Material for this task START
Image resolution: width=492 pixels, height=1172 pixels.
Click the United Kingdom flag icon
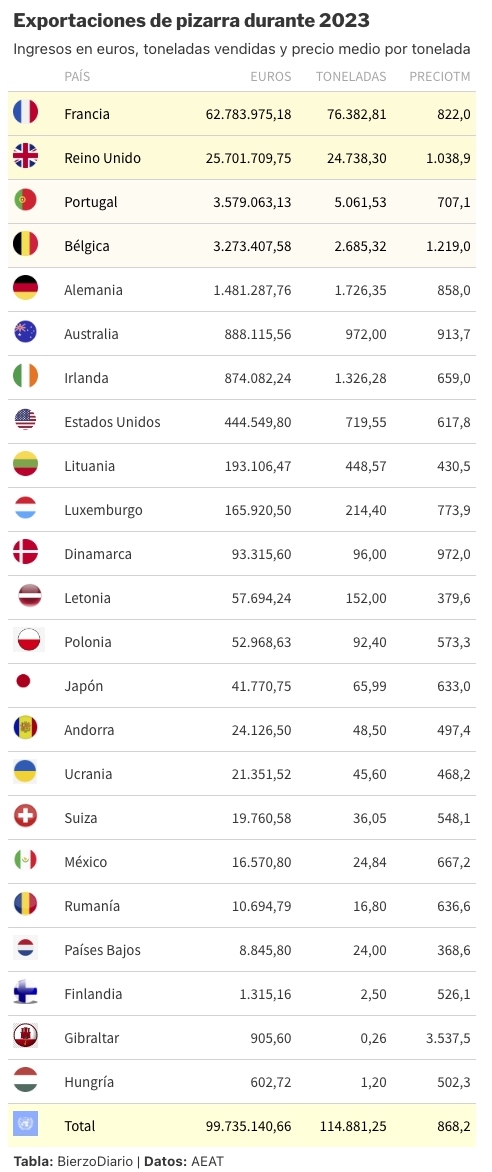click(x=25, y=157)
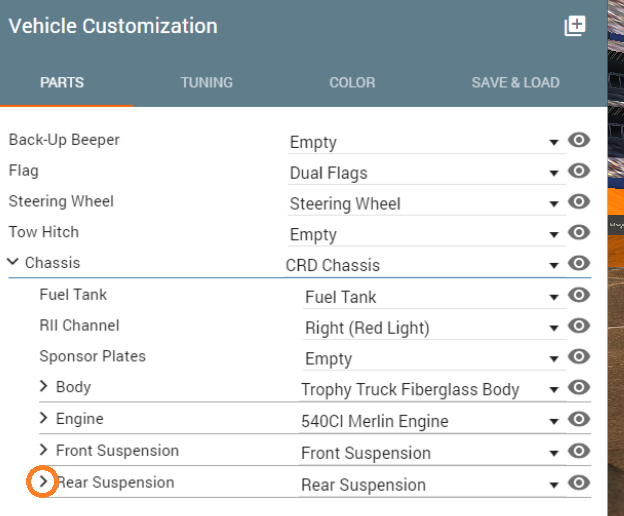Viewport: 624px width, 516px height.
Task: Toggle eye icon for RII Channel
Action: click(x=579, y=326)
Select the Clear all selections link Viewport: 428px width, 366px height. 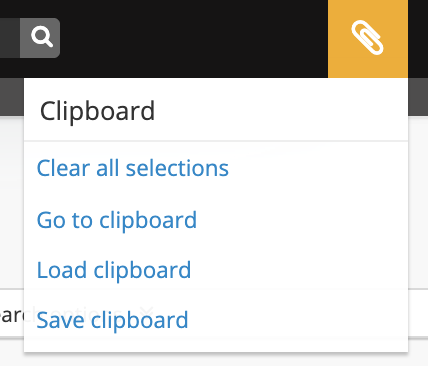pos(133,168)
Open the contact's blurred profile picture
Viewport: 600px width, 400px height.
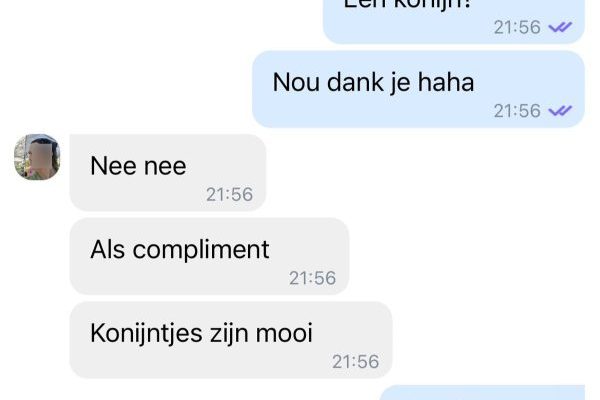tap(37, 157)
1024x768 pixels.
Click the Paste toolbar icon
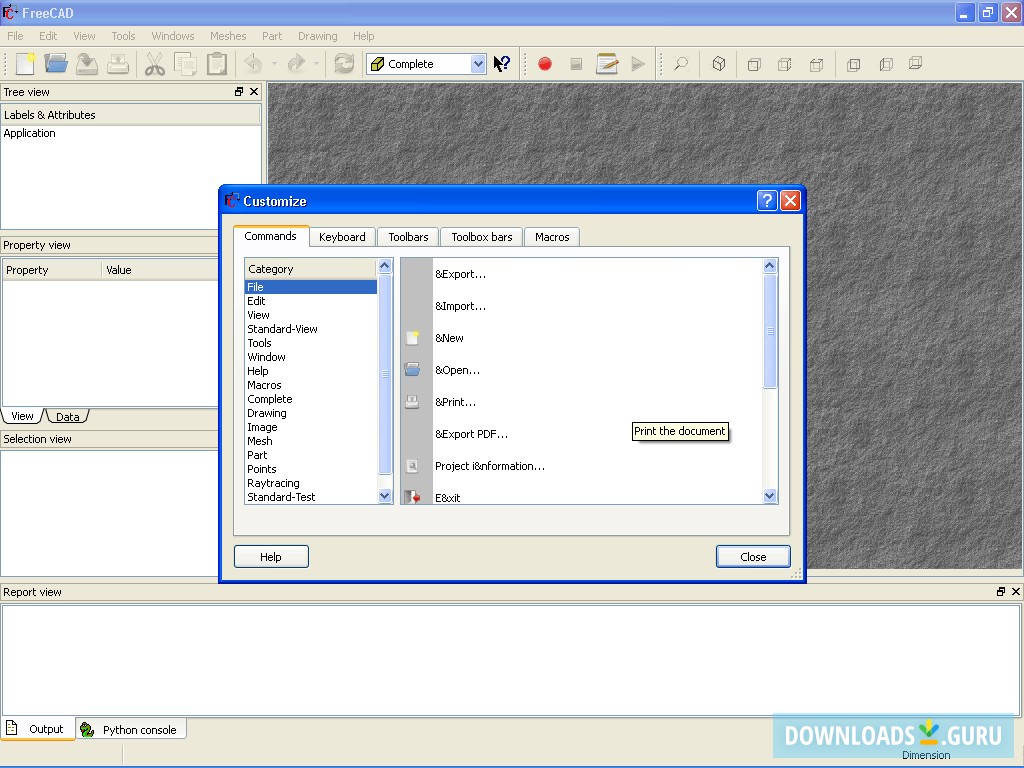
Material for this task END
What needs to be done »
Working from the line with "Viewport: 600px width, 400px height." to the last line of the material above, repeat each line exactly and leave out the pictures.

Solution »
Viewport: 600px width, 400px height.
tap(37, 157)
1024x768 pixels.
Click the Paste toolbar icon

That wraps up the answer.